**Source text:**
--------------------------------------------------

But he clearly has a battle on his hands. “No longer can they say that these are isolated incidents of violence carried out by stone-throwing anarchists,” said Makis Papadopoulos, who owns a popular tourist store in the capital’s historic Plaka district where shopkeepers were fearfully boarding up premises.

“People are being pushed to the hunger line. With the intervention of the IMF things have changed. We now have an explosion situation and no one knows what the limits of Greeks are, how far people will go to vent their spleen.” Resolution, say some, will only come with a root-and-branch clean up of Greece’s corrupt political system.

The words “corrupt political system” mark the introduction of that favorite bogeyman, the vague They. ‘They’ are forcing the people into austerity. ‘They’ is the term of choice when ideologues don’t want to be specific. “Rich nations”, “the IMF”, “the usurious Americans”, “juntas”, “Bosses”, “fat cats” etc, will be excoriated, as doubtless they should be. And in the fire and smoke, literal in the case of Greece, the culpable idea of promising something for nothing will hide in the sooty shadows. It will be the old “Wall Street” versus “Main Street” meme again, without ever mentioning the inconvenient fact that the protesters on Main Street borrowed from Wall Street in the first place to fund a dream that has now turned into a nightmare.

--------------------------------------------------

**Written task 1:** Display every line of the records that contains the string "panel", treating uppercase and lowercase as different.
The passage on the Greek unrest has no connection to the records.

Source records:
--------------------------------------------------

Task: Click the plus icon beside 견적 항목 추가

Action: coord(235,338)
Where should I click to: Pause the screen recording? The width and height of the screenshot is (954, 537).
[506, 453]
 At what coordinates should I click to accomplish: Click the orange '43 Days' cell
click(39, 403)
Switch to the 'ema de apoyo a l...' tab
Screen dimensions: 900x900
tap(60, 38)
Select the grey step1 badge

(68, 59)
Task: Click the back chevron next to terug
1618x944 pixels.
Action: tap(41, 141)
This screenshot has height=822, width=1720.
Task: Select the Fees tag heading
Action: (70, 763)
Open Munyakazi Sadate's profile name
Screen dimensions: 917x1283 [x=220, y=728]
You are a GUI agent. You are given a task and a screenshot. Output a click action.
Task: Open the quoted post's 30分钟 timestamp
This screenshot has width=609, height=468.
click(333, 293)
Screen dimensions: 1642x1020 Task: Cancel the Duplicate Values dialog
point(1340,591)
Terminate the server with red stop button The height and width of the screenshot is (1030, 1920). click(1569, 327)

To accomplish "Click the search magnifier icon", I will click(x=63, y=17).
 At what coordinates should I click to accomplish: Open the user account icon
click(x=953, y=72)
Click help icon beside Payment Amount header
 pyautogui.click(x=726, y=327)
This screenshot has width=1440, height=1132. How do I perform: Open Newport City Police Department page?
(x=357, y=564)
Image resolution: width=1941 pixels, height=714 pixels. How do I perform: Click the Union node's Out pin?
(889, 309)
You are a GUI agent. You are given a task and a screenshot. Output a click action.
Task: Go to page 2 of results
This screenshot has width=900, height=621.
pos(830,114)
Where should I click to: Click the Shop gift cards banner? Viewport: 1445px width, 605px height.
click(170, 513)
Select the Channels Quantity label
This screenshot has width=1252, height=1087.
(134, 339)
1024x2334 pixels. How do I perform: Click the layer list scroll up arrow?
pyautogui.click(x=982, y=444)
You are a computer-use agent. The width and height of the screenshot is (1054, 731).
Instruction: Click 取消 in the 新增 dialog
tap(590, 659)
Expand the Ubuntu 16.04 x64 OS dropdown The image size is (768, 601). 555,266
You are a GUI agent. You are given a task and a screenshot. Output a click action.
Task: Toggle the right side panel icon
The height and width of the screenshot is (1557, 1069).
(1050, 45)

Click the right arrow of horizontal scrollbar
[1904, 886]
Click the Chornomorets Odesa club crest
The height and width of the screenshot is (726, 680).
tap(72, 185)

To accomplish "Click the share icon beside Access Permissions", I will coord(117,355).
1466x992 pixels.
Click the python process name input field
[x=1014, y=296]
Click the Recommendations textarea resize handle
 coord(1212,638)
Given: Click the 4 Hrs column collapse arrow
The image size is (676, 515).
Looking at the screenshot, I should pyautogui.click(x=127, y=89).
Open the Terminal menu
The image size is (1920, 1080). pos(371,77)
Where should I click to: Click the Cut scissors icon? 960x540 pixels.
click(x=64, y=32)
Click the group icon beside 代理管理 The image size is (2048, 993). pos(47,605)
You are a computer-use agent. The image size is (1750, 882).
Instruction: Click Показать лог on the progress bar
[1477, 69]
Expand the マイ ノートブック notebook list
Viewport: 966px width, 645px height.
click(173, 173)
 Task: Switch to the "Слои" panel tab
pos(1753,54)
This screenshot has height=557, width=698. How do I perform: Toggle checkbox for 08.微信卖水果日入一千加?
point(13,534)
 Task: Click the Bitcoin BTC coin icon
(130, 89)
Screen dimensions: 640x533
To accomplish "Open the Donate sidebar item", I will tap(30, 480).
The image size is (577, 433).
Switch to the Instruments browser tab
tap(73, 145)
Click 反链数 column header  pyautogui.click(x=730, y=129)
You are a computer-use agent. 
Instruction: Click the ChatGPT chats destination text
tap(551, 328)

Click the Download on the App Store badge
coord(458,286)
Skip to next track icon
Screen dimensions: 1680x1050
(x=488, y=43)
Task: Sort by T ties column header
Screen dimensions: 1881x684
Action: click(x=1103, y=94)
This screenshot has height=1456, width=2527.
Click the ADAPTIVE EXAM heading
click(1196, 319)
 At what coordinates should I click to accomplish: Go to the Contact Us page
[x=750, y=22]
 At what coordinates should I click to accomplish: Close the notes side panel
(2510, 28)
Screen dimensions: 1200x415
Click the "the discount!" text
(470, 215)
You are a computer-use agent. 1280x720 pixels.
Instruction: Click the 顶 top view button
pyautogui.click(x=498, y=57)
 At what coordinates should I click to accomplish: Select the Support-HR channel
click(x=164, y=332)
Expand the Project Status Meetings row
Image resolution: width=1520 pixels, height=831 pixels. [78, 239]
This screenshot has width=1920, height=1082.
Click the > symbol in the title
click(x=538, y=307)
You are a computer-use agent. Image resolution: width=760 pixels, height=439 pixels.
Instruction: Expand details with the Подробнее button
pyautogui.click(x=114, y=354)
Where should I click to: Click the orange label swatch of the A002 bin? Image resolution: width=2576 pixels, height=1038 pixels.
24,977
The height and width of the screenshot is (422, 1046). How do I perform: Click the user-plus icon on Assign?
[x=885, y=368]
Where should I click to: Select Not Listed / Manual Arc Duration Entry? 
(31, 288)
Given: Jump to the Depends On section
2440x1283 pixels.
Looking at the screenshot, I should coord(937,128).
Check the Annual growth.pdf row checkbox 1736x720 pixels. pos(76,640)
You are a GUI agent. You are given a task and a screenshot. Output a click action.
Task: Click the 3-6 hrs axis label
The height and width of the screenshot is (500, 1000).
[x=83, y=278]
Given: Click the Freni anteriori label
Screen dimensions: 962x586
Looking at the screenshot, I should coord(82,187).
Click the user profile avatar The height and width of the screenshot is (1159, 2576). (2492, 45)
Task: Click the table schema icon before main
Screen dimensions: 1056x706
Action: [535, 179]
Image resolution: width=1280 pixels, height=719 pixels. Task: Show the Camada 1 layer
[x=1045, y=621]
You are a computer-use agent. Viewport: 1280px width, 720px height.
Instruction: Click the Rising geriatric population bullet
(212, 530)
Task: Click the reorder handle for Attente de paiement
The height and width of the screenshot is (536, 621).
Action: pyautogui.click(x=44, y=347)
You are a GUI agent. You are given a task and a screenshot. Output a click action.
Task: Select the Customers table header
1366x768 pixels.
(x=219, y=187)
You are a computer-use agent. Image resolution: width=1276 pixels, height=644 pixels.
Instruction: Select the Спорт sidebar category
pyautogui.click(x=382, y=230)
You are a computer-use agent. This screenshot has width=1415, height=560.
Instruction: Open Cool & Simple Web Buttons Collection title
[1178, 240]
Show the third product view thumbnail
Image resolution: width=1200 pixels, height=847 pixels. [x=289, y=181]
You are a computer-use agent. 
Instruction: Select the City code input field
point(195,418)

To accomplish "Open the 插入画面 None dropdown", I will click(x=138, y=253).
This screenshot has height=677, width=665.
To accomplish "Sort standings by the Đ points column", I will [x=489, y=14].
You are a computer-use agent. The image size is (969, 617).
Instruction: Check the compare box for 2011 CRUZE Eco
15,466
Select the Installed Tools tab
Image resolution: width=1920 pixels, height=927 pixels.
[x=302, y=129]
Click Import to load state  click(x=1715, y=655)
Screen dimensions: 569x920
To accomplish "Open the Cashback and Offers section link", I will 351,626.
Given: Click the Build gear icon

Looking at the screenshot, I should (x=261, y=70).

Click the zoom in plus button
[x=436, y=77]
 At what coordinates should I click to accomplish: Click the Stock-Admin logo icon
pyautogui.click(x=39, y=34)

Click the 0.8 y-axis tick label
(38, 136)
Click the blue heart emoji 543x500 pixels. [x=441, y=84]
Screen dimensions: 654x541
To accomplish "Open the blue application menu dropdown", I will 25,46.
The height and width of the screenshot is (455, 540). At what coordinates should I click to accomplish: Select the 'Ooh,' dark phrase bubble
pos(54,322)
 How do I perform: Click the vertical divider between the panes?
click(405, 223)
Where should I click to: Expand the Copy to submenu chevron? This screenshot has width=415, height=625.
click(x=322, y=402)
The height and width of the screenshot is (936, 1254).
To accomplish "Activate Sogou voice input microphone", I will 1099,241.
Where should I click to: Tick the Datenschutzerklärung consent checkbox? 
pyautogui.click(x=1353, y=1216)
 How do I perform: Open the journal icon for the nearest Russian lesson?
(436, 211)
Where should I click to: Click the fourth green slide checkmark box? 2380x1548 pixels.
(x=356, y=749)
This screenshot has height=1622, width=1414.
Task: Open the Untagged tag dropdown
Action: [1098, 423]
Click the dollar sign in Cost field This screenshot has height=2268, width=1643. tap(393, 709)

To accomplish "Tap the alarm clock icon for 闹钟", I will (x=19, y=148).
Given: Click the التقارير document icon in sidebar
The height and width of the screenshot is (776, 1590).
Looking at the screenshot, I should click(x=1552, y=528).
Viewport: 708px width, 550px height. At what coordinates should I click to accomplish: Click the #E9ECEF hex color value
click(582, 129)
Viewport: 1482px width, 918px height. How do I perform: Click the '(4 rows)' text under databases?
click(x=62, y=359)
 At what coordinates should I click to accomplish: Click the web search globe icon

--------------------------------------------------

**Written task 2:** Reproduce the passage on the Greek unrest word for word, from "But he clearly" up to and including "boarding up premises.".

**Task solution 1:**
Task: Toggle the right side panel icon
 Task: Switch to the "Слои" panel tab
 At what coordinates should I click to accomplish: Close the notes side panel

**Task solution 2:**
But he clearly has a battle on his hands. “No longer can they say that these are isolated incidents of violence carried out by stone-throwing anarchists,” said Makis Papadopoulos, who owns a popular tourist store in the capital’s historic Plaka district where shopkeepers were fearfully boarding up premises.